Tuesday, January 21, 2014

Depression and dinner

Today I made french onion soup for the first time. I made it for dinner by special request of the girl, who is sick and wanted some soup. It turned out pretty damn good, nice and oniony with a hint of the mushrooms I diced and added. The mushrooms also thickened it a little which was nice.

I served it with croutons and mozzarella cheese on top. the boiling soup turned the cheese and croutons into one giant bowl of onion flavored goodness. Im really liking getting back into the kitchen, I have a loaf of bread going now, in fact.

The depression is back. I have been wondering when it was going to hit again, and here it is.
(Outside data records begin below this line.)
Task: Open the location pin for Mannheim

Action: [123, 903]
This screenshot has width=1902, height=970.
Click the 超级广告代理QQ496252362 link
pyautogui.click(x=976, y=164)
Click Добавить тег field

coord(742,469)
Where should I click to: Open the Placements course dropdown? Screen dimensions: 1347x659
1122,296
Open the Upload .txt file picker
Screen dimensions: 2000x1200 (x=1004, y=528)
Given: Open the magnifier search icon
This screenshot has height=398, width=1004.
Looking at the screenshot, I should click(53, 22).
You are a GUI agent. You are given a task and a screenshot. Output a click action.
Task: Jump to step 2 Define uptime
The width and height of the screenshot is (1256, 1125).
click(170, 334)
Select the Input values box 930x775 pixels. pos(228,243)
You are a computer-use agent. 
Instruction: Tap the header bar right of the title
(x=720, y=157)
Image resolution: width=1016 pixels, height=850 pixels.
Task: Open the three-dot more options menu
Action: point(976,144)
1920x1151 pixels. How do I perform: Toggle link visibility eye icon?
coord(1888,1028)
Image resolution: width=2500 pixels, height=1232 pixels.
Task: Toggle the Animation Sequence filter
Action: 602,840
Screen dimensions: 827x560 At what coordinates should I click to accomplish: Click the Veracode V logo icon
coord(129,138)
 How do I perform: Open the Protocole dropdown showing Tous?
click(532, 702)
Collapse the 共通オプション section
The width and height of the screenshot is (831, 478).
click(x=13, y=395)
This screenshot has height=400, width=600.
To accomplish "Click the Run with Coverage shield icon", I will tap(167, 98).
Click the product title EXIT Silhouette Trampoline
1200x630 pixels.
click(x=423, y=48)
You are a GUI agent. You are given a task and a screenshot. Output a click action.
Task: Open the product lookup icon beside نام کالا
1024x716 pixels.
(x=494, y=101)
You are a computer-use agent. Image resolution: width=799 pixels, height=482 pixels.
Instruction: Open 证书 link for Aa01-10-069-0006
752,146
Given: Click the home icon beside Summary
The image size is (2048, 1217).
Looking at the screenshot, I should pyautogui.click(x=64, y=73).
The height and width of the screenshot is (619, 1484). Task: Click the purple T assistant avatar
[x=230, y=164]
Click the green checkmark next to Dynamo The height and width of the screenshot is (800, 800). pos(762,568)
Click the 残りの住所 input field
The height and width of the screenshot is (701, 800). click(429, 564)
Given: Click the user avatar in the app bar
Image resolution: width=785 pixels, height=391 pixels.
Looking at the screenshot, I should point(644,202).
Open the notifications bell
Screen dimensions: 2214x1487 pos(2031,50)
Money problems, communication problems and other life issues have been adding up and its just a little overwhelming. Things are getting better slowly, at least they were until the clutch on Amy's car decided it was a good time to go out and take the brakes on my car with them. The brakes will last a bit longer but the clutch is shot.

I feel like I have a million things inside me all pushing and pulling in different directions. They all buzz like bees. Its a feeling I have had many times before but it actually went away for a while and it was very nice. Now its back. Im hoping that continuing therapy and staying on my meds will take them away again. I was hoping to join a gym and start exercising and tanning regularly, I really think that would help, but the money just isnt there right now what with the cars going bad. Soon.